The unprecedented COVID-19 pandemic, caused by SARS-CoV-2, continues despite vaccinations, emphasizing the need for post-infection therapies. Understanding viral behaviors and host responses is crucial, prompting transcriptome studies on infected tissues. However, mRNA level changes don’t always correlate with protein changes. Ribosome profiling provides insights by capturing in vivo ribosome-RNA interactions. Previous studies focused on in vitro systems, limiting our understanding of in vivo translational regulation during SARS-CoV-2 pathogenesis. This study employed tissue-optimized ribosome profiling and a severe-COVID-19 mouse model to establish the first temporal translation profiles of virus and host genes in SARS-CoV-2-infected lungs.

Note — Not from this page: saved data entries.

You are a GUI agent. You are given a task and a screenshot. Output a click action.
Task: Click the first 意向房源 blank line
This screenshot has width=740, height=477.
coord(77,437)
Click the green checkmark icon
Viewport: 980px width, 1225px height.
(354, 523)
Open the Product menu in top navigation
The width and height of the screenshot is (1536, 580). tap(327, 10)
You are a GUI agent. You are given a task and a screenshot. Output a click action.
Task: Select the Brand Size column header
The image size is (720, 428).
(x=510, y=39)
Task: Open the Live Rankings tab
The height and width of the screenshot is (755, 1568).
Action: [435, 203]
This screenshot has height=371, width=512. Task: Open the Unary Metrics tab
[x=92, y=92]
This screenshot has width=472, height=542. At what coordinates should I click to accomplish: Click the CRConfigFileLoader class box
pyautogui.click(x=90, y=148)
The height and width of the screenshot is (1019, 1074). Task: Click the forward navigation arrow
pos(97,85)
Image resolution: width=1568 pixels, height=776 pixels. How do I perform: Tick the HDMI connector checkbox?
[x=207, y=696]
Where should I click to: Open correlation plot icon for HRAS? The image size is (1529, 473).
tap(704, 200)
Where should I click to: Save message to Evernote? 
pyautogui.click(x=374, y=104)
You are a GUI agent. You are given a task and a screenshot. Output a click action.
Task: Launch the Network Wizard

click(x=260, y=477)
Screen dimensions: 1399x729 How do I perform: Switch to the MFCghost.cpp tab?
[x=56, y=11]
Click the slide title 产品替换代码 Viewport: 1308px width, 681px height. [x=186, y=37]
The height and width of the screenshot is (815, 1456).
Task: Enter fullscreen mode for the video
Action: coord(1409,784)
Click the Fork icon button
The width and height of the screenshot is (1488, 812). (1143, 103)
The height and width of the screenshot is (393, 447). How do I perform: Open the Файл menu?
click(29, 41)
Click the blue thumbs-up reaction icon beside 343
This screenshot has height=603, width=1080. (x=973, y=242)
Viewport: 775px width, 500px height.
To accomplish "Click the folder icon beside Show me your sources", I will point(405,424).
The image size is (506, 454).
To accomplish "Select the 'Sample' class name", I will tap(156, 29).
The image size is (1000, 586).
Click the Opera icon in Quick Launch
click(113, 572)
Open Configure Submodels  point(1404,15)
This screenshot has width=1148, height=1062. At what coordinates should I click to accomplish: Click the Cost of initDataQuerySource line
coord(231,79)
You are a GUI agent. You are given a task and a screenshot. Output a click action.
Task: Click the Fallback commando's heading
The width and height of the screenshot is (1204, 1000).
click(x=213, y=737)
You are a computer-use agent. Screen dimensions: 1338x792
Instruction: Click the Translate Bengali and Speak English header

The study employed Ribo-seq and RNA-seq data to investigate SARS-CoV-2 infection dynamics in mouse tissues. During early infection, there was a continuous viral expansion, but a majority of viral transcripts showed limited translation, contrasting in vitro observations. In the late phase, a minor portion of reads aligned to the viral genome, indicating effective restraint of SARS-CoV-2 in mouse tissue. The research identified translation regulation targets, revealing increased pseudoribosomal ribonucleoprotein (RNP) interactions hindering elongation and dysfunctional ribosomes. Ribosome stalling on codons within transmembrane domains and compromised translation of immunity- and metabolism-related genes underscored disrupted translation integrity as a critical factor in SARS-CoV-2 tissue pathogenesis, suggesting potential therapeutic avenues.
Notably, RNP complexes, ribosome heterogeneity, and translation elongation impediment were identified, uncovering novel molecular signatures contributing to tissue pathology post-SARS-CoV-2 infection. The study suggests that the disruption of RNP complexes associated with translation is a significant molecular event underlying SARS-CoV-2 pathology.
Survey of the translational dysregulation in cervical cancer initiation and progression with ribosome profiling
International Journal of Gynaecologic Cancer, 2023
Translational regulation plays a pivotal role in the intricate gene expression control program, significantly influencing the onset and advancement of cancer. In China, cervical cancer stands as the second most prevalent malignant tumor among females. Despite its prominence, there remains a scarcity of high-resolution, genome-wide insights into the landscape of RNA translation in cervical cancer. Therefore, this study focused on investigating translational regulation in cervical cancer, which plays a critical role in the gene expression program.
Ribosome profiling was conducted on 25 cervical cancer samples at various stages and 10 normal cervical tissues. The findings revealed significant differences in the transcriptome and translatome during cervical cancer initiation and progression. Notably, proteins related to cell cycle and cell-cell adhesion exhibited significant translational upregulation and downregulation in cervical cancer compared to normal tissue. The analysis of translatome data in conjunction with clinical features suggested that translational dysregulation leading to immune dysregulation may contribute to the progression of cervical cancer.
Overall, this study has established the first translatome of cervical cancer, providing a valuable data resource and novel insights into its initiation and progression.